PROBLEM: Set down each line of the data exactly, but not the pictures.

DATA TO PROCESS:
__________________________________________________
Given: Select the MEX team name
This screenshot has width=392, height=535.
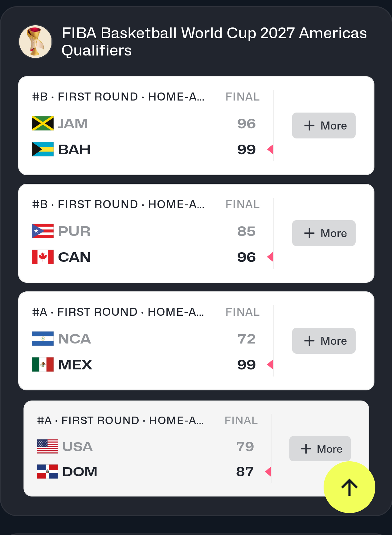Looking at the screenshot, I should click(x=75, y=365).
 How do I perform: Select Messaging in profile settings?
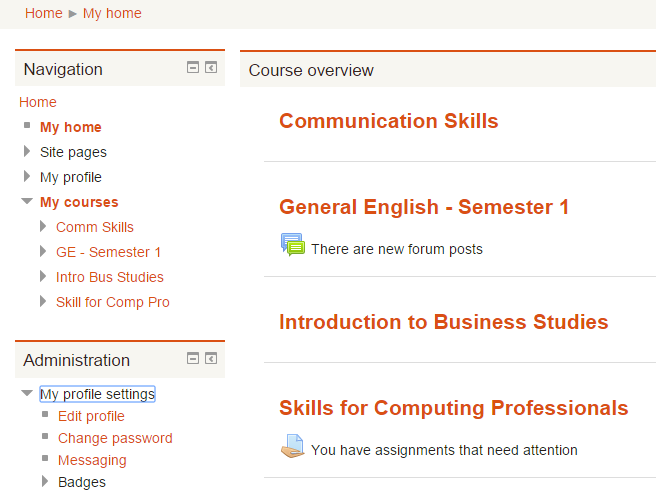pyautogui.click(x=92, y=460)
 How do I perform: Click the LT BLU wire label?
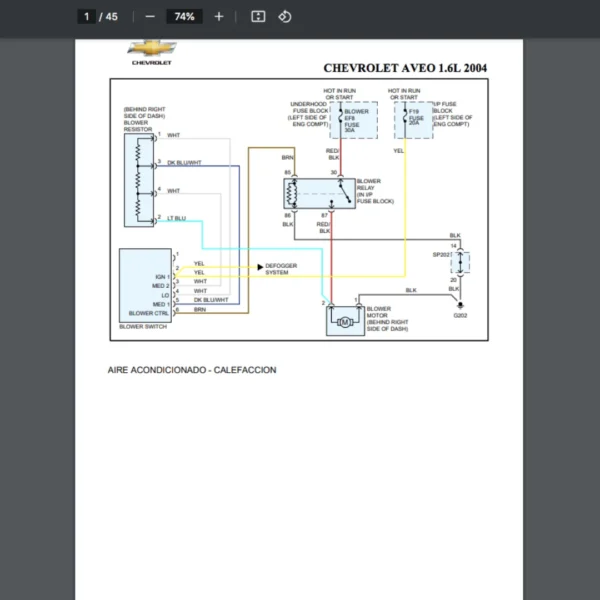click(x=176, y=218)
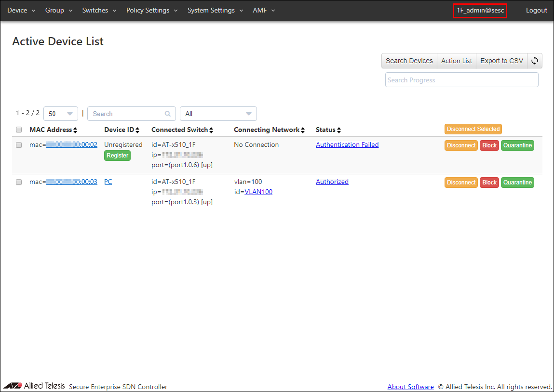The height and width of the screenshot is (392, 554).
Task: Click the refresh icon next to Export to CSV
Action: coord(535,61)
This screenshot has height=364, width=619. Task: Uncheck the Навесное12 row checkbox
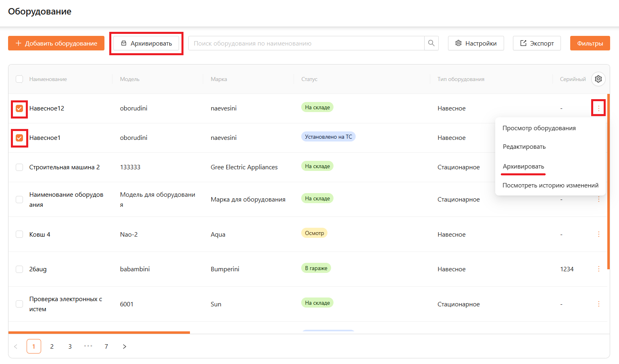click(x=19, y=108)
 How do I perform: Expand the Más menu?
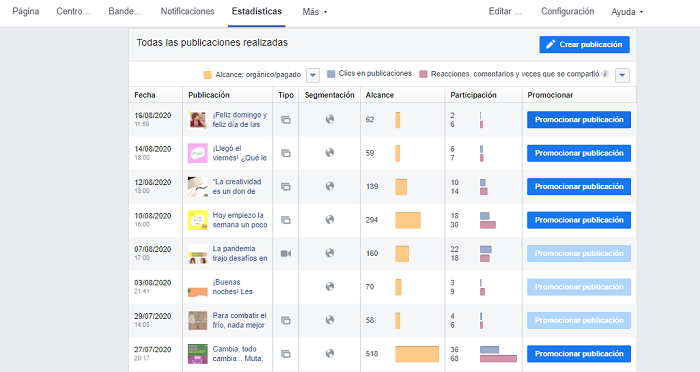pyautogui.click(x=315, y=12)
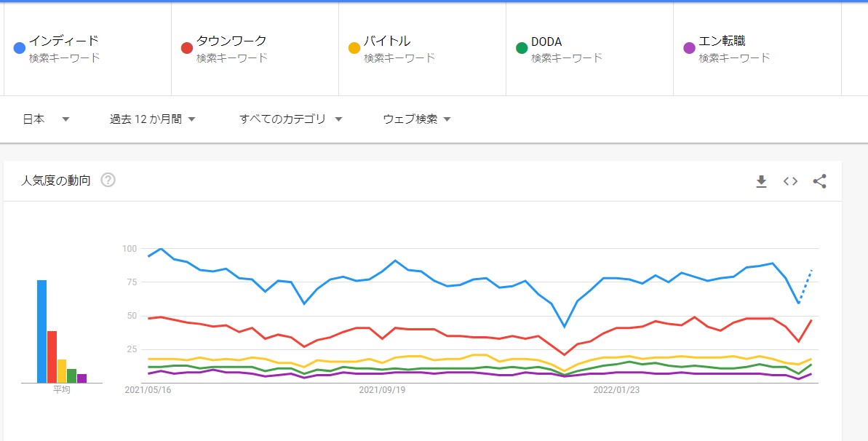Click the blue dot next to インディード

pyautogui.click(x=20, y=48)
__________________________________________________
WRITTEN ANSWER:
Given: Select the MEX team name
This screenshot has width=392, height=535.
Looking at the screenshot, I should click(x=75, y=365).
 How do I perform: Select Messaging in profile settings?
pyautogui.click(x=92, y=460)
 How do I perform: Click the LT BLU wire label?
click(x=176, y=218)
The height and width of the screenshot is (392, 554).
Task: Click the refresh icon next to Export to CSV
Action: coord(535,61)
This screenshot has height=364, width=619. Task: Uncheck the Навесное12 row checkbox
click(x=19, y=108)
 How do I perform: Expand the Más menu?
pyautogui.click(x=315, y=12)
Click the blue dot next to インディード

pyautogui.click(x=20, y=48)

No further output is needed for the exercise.